Exercise text:
BEGIN

Vayetzei: Humility of Knowledge

Copyright 2014 Neal Joseph Loevinger

Torah Portion: Vayetzei

Leah had weak eyes . . . (Bereshit/ Genesis 29:17)

Good afternoon!

This week’s Torah portion is really the beginning of the story of the Jewish people: Yaakov flees to his uncle Lavan, marries two of his cousins (Rakhel and Leah), has lots of children with his wives and their maidservants (!), and by the end of the portion is headed back to the Land of Israel. Among the most famous stories in Vayetzei is Lavan’s trickery in getting Yaakov to marry his older daughter, Leah, before her younger sister, Rakhel, whom Yaakov loved and desired.

Rakhel is described as beautiful, but we only learn that einai Leah rakot, “Leah’s eyes were weak,” [alternatively “soft,” or “tender”]. A famous midrash quoted by Rashi explains that Leah’s eyes were weak or soft because she had been crying, assuming along with other folks that if Yaakov were going to marry her younger sister Rahkel, then she’d have to marry his older brother Esav, who was not thought of as a particularly admirable character by the ancient rabbis.

On the one hand, the midrash has a certain logic to it- two sisters for two brothers, and the Torah itself mentions that the elder should be married before the younger- but on the other hand, what a great example of the human tendency to create great imaginary dramas before all the facts are in. Taking this interpretation at face value, Leah was crying over something that not only didn’t happen, but might not have been planned by anybody!

END

Data excerpts:
BEGIN

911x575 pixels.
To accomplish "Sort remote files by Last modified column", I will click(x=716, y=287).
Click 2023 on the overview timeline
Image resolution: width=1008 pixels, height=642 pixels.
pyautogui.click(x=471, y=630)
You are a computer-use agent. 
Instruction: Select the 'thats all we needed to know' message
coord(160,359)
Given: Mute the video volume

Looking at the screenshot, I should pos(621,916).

END
BEGIN

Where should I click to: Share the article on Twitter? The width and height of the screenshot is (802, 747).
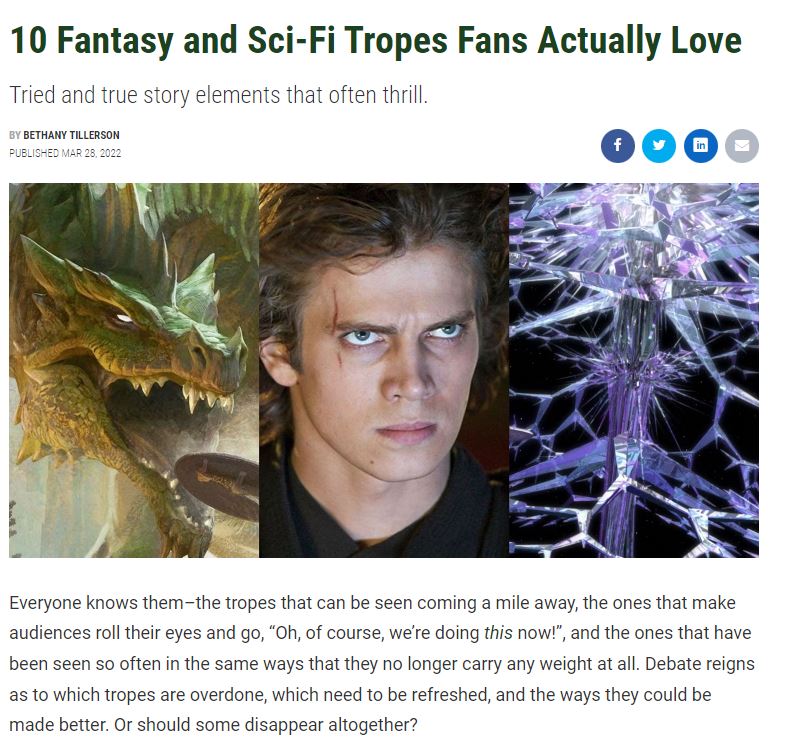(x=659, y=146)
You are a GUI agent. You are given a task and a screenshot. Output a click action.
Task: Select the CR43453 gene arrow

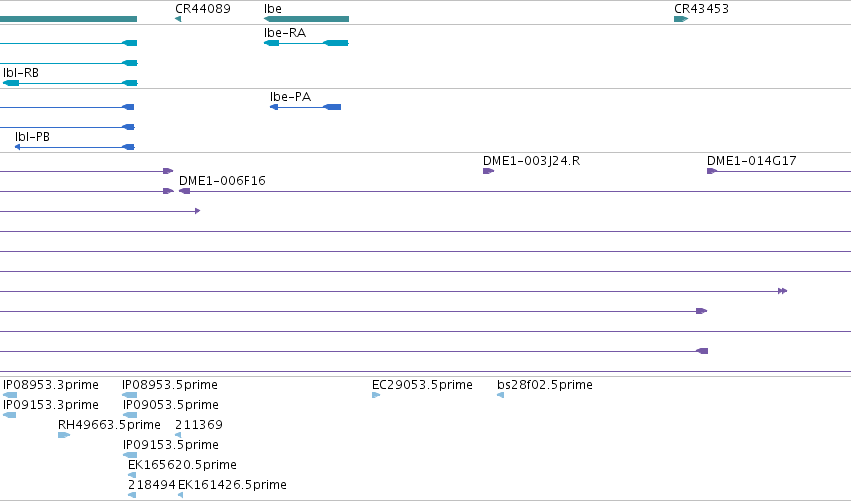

END
BEGIN

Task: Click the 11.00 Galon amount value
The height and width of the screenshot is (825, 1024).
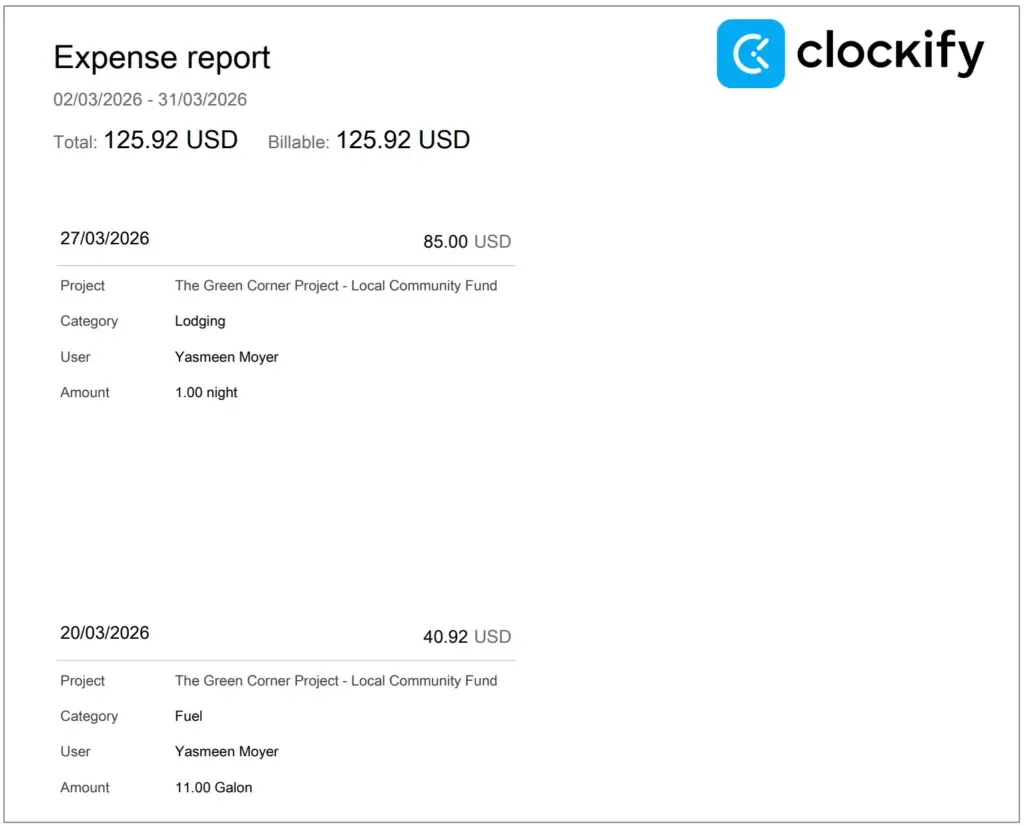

END

Exercises to complete:
1. In the Vayetzei commentary, swap "Lavan" for "Laban" throughout the part that opens with the words containing "This week’s Torah" and closes with "loved and desired.", and write out that part.
2. According to the midrash quoted by Rashi in the Vayetzei commentary, why were Leah's eyes weak?
3. Take the Vayetzei commentary further, picking up right after its last sentence.

Answers to the exercises:
1.
This week’s Torah portion is really the beginning of the story of the Jewish people: Yaakov flees to his uncle Laban, marries two of his cousins (Rakhel and Leah), has lots of children with his wives and their maidservants (!), and by the end of the portion is headed back to the Land of Israel. Among the most famous stories in Vayetzei is Laban’s trickery in getting Yaakov to marry his older daughter, Leah, before her younger sister, Rakhel, whom Yaakov loved and desired.

2. She had been crying because she assumed that if Yaakov married her younger sister Rakhel, she would have to marry his older brother Esav.

3.
We so often think we know what others are thinking, and sometimes react to something that is purely an assumption or projection. We so often make up our minds that disaster looms ahead- and it might, but it might not, or might not be as bad as we think, or we might be much stronger that we assume. What is so poignant about the image of Leah crying over her marriage to Esav is that the text gives us so little reason to assume this was her fate; I wish she had at least asked her father about his plans before crying her eyes out!

An aspect of the virtue of humility is knowing what we don’t know- and knowing that there is much that we don’t know can leave us much more open to what is, rather than what we want, fear, assume, project or imagine. If there is much I don’t know, then there is much to learn, and many questions to ask, and the possibilities are endless.